営業はそのプロフェッショナル・スキルが身についていれば転職によってステップアップが可能だと思います。
しかし、これを企業側から見るとどうなるのでしょうか。
営業という仕事の流動性が高いということは優秀な人材を雇うには高待遇が必要となります。またせっかく育成してもスキルがつくと会社を辞めてしまうということになります。企業の経営者や営業管理職にとってみれば堪ったもんじゃありません。
Jリーグのチームでありがちですよね。ユースから育成して一人前に育て上げるとヨーロッパのビッグクラブに行ってしまうのでチーム成績に貢献してもらえません。ただJリーグならば移籍金というものが入ってきますからまだましかもしれません。
企業では移籍金も入って来ないので、全くの育て損となってしまう可能性があります。
安倍内閣や最近の経済界では人材の流動性を高めようとしていますが、どうなんでしょう。
営業に限らず人材の流動性が高まると育て損が起こります。すると企業としては育てる意欲がなくなります。結果としては全体としてスキルを向上させる環境が貧相になってしまうと私は心配しています。日本という国の力が衰えるのではないでしょうか。
社会全体の問題はさておき、一企業あるいは一管理職としてはどうすればよいのでしょうか。
営業は使い捨てで、成績の悪い奴は辞めればいい。優秀な奴だけが残ればいい。と言う人がいまだにいるようです。
これは50年前のように若い人が沢山いた時代ならそれでもよかったかもしれません。しかし今のように若い人が減ってきた状態ではこんなことでは人材は確保できません。
人材確保にはもっと真剣になる必要があります。
一番分かりやすいのは待遇を良くすることです。こうすれば離職率は低くなりますし、優秀な人材の応募も多くなります。
ただ、これはコストにまともに跳ね返ります。したがって営業戦略として安売りを行うようなことはできません。お客様に価値を認識していただき、リーズナブルな価格で買っていただく必要があります。それには優秀な営業が必要です。
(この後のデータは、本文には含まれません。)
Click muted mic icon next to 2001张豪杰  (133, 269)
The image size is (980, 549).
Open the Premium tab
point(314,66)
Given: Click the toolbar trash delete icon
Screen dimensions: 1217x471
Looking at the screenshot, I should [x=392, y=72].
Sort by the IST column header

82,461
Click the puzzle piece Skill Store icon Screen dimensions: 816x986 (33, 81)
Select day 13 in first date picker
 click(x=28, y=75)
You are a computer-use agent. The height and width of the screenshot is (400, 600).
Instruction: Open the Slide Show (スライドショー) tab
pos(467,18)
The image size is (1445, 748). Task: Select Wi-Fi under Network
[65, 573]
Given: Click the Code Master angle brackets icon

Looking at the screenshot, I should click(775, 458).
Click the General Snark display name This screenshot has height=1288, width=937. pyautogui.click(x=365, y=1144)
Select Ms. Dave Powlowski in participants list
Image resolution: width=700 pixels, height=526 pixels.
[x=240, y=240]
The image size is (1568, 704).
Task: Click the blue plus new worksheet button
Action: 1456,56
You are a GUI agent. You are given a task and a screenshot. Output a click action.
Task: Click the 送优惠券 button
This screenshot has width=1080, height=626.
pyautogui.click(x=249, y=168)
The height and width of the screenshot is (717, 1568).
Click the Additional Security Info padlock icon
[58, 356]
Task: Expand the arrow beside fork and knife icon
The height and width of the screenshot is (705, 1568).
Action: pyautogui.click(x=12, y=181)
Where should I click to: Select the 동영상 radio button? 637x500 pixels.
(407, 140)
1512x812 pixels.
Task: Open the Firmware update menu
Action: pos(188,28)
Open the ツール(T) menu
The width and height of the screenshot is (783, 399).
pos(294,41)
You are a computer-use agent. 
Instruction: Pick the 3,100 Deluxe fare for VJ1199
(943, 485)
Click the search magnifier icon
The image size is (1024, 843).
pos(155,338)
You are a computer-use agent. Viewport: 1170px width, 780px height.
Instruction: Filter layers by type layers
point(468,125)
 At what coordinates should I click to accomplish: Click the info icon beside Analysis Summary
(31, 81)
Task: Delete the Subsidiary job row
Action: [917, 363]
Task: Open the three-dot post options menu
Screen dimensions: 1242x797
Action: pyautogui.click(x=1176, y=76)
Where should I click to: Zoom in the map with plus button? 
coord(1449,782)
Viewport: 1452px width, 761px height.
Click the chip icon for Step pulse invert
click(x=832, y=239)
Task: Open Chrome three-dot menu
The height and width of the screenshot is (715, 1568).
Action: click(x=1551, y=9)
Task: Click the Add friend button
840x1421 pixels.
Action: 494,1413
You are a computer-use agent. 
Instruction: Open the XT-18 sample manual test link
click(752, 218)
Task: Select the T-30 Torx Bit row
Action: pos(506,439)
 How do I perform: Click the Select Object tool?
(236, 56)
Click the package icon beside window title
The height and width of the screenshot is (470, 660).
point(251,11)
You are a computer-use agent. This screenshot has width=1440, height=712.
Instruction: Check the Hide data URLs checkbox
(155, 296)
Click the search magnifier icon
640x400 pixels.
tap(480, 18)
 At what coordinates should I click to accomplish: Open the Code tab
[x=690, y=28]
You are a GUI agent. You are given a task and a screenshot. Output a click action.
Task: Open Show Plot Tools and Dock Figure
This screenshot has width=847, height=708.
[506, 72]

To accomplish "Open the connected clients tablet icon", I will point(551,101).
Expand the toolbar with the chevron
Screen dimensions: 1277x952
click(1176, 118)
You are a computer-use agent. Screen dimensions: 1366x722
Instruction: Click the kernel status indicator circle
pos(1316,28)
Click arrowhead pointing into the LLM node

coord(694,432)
プラスのループ、すなわち優秀な営業によって高い利益率を確保できれば待遇を良くすることができます。
しかし、マイナスのループ、すなわち優秀でない営業によって価格競争に巻き込まれ利益率が下がれば待遇が悪くなり優秀な営業がいなくなる、という悪循環に陥ることになってしまいます。
私はプラスのループを目指すのが経営者や管理者としては王道だと思いますが、最初からそうは行かないこともあるでしょう。
それならば次善の策として考えられるのは、待遇以外にも営業が会社に忠誠心を持てることです。
心理学では「自己実現欲求」と言うのがあります。自分の能力を向上させ、その能力を発揮し、それを適切に評価してもらう。そういうことを人間は望んでいます。
したがって、経営者や管理職が常に念頭に置かなくてはいけないのは、教え導き、活躍の場を与え、適切に評価をする、ということです。
サッカーの世界を見ても、いかに優秀な選手でも試合に出してもらえないチームからは去っていきます。
残念ながら、経営者や営業管理職でこれを理解していない人を多く見かけます。
育て、使い、評価する、これができていない企業や組織では強い営業力を持つことはできません。